Frede swallowed hard, then went to work on the wounded troopers. She had to flush out the ants with liquid astringents that burned so badly the troopers yelped and howled with pain. I stayed silent when my turn came and received admiring glances in the darkness of that tortured night.
It took more than ten minutes, but not much more. Frede was quietly efficient, once she got over her first shock of discovery. But as we powered up the flight packs again and started to glide forward through the trees, she said to me, grim-faced, “I hope those ants haven’t laid their eggs under the skin.”
A pleasant thought.
“I’ll have to examine all of you once we set up base camp,” she said.
We pressed on to the rendezvous point. The giant trees rose all around us in the pitch-black night like the pillars of a colossal darkened cathedral, but their lowest limbs were dozens of meters above the hummocky, leaf-littered forest floor. There was hardly any vegetation on the ground, only an occasional low-lying bush or shrub and thin grass. The high canopy of the lofty trees blocked sunlight very effectively, I realized, preventing much foliage from growing at ground level.

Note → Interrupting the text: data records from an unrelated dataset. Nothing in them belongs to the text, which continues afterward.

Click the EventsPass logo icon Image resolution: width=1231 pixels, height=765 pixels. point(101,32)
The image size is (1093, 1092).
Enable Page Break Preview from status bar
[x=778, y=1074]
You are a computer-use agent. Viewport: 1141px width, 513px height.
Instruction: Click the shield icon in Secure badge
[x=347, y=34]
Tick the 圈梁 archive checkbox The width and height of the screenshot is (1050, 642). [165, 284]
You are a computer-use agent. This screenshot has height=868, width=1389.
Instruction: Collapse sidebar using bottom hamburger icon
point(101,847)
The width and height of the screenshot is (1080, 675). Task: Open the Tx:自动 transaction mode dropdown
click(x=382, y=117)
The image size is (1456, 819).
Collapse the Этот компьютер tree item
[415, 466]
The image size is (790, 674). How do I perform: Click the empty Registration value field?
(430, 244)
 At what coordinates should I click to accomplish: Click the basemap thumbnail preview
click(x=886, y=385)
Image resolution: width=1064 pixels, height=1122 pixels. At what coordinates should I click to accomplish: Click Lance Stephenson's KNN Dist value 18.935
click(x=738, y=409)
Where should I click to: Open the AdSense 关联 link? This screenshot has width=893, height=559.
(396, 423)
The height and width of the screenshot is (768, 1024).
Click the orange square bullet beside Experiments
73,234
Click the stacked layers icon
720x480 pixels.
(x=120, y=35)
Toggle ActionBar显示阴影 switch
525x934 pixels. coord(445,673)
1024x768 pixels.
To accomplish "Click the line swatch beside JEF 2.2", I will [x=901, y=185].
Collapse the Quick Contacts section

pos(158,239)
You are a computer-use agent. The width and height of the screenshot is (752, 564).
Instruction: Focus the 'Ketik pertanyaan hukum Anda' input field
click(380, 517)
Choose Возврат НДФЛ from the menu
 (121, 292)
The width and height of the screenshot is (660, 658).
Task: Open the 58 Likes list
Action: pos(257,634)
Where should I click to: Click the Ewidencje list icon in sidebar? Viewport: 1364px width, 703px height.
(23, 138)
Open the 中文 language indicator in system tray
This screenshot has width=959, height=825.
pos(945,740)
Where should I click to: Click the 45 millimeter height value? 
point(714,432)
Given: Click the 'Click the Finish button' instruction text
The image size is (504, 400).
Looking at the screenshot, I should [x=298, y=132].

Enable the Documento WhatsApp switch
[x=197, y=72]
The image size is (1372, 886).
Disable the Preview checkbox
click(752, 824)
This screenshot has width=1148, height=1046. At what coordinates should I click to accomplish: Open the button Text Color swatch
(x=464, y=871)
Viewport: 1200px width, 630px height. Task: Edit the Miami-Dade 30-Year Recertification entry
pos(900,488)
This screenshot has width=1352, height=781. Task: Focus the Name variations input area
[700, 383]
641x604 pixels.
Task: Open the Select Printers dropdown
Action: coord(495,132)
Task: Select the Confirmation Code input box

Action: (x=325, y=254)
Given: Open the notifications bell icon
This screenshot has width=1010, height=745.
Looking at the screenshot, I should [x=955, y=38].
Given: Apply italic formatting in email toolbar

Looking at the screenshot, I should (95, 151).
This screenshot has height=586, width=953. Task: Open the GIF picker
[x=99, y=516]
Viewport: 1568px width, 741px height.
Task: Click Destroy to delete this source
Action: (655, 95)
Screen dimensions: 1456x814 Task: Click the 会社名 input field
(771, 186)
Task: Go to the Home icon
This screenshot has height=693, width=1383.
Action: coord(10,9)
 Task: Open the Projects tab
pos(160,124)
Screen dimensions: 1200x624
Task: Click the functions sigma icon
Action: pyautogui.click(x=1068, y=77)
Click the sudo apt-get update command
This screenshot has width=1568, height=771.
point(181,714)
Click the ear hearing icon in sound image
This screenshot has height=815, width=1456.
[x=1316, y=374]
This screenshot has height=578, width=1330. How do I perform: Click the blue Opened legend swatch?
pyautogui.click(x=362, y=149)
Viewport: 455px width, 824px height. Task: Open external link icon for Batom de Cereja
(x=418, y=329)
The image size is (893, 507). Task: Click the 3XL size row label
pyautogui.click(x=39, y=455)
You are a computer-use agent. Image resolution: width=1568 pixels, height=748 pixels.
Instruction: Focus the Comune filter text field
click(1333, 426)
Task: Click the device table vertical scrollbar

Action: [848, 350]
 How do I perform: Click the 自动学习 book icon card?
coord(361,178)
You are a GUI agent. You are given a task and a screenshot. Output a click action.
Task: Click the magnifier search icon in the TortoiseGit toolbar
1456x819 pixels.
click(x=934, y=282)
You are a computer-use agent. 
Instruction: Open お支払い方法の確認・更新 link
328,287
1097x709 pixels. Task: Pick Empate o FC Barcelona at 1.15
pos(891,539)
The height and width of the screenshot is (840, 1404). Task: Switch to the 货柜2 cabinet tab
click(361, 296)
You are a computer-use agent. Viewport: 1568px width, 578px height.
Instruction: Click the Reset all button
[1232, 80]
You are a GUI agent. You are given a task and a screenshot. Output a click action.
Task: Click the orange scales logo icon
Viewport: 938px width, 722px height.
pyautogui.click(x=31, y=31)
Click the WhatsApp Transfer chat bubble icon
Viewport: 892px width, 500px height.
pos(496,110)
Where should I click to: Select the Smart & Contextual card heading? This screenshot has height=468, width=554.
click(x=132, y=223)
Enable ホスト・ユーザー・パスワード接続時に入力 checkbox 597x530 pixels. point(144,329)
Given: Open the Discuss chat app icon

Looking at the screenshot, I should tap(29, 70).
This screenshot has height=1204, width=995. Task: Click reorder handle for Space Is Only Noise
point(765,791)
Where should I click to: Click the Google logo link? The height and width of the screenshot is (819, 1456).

So we drifted through the massive boles of the trees like two squads of ghosts gliding through the sinister night. Muttering, complaining ghosts; clouds of biting insects still hounded us. At least the wounded stopped their whimpering once Frede got rid of the vampire ants. Now and then one of the equipment packs bumped gently into a tree or got wedged between two trunks and some of us had to go back and move it away, then find a wider avenue for it. After nearly two hours of this stop-and-go we finally reached the rendezvous point.
One of the other squads was already there, and the fourth showed up shortly after we did. Once Frede attended to the other wounded, I called a meeting of my lieutenants, leaving the noncoms to direct the checkout of the equipment packs and to make certain we had not lost any. The rest of the troopers began setting up our tents.